The archetypal comic book fan has provided much amusement in the form of ponytailed, big-bellied Comic Book Guy from The Simpsons. But comic book culture, as defined by certain nerd norms, also has some less pleasant aspects. Specifically, its treatment of women. Many female comics professionals and enthusiasts have addressed the issues facing women in comic book stores, at conventions and in the culture in general–their portrayal as cantaloupe-breasted objects in comics, but also the notion that women are simply unwelcome in this world, that they are posers who haven’t earned their nerd bona fides–the mythical “fake geek girl,” invented by threatened members of this community.

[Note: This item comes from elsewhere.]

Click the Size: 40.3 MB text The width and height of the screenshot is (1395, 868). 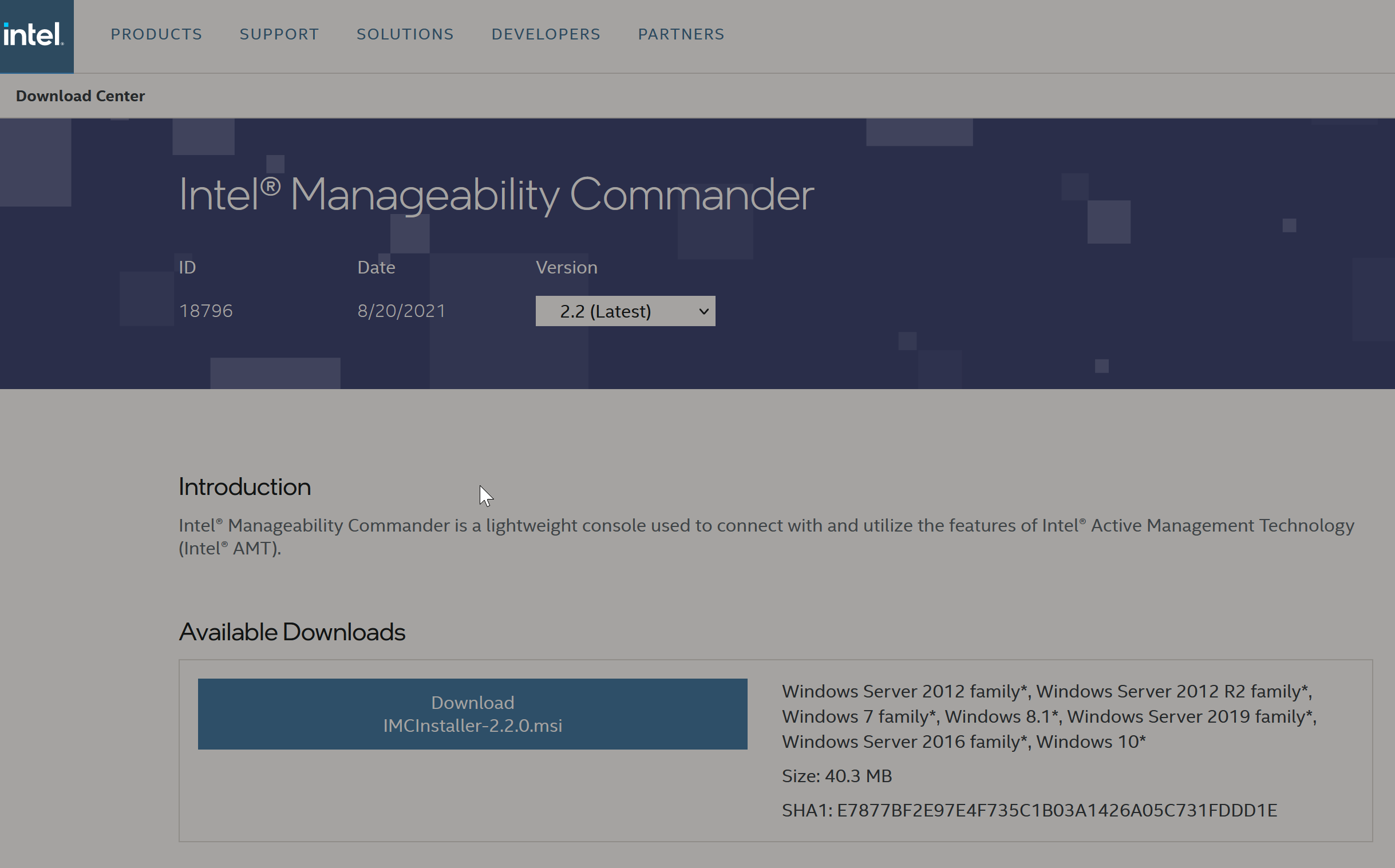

But the fact is, women aren’t a new thing in comics–they’ve been here for years.
The Kickstarter campaign for a new documentary–She Makes Comics–is hoping to change this perception of comics as a men’s club. “Women have been in comics as writers, artists, retailers, fans, and editors from the beginning,” says Marisa Stotter, the movie’s director. They’ve also been long discriminated against.
Stotter remembers visiting a comic book store with her brother as a child and hearing snide remarks from the other customers and staff. “I was the only girl among a sea of guys,” she says. “I felt like I was intruding.” Today, men are inherently skeptical of women who profess a love of comics. “Suddenly guys think it’s alright to quiz her on her knowledge and dedication, as if she doesn’t know everything, that makes her a fake.” At conferences, Stotter adds, it’s common to see men leering at women in their costumes.
She Makes Comics will include interviews with over 50 women who have worked in the industry and will track female involvement back to the 1930s. There’s Jackie Ormes, an African American cartoonist in the 1940s; Joyce Farmer, who revolutionized the underground comix movement in the 1970s with her raw, feminist narratives; and Karen Berger, a longtime editor at DC comics, who gave Neil Gaiman’s darker work a platform.
The documentary is also pushing a content agenda. “The industry, especially mainstream super hero comics, are directed toward young men at the expense of women,” says Stotter. She points to the sexist or outright mysogynistic portrayal of females, especially many of the super heroes. She hopes the film will draw attention to franchises like X-Men, which though created by a man, illustrate a diversity of female characters, like Storm, Phoenix, and Rogue. “A lot of people see themselves reflected in the X-Men cast,” Stotter says. Her own role model is Kitty Pryde.
She Makes Comics is a co-production of Sequart, an LA-based organization that promotes comics as a “legitimate art form.” They are hoping to raise $41,500 by March 7.
Stotter notes that the comic book world is changing and that, these days, most conferences host panels about gender. She hopes the documentary will propel this new wave forward. It’s a noble effort to be sure, though it would likely take a tsunami to wash away the male desire for cartoon cantaloupes.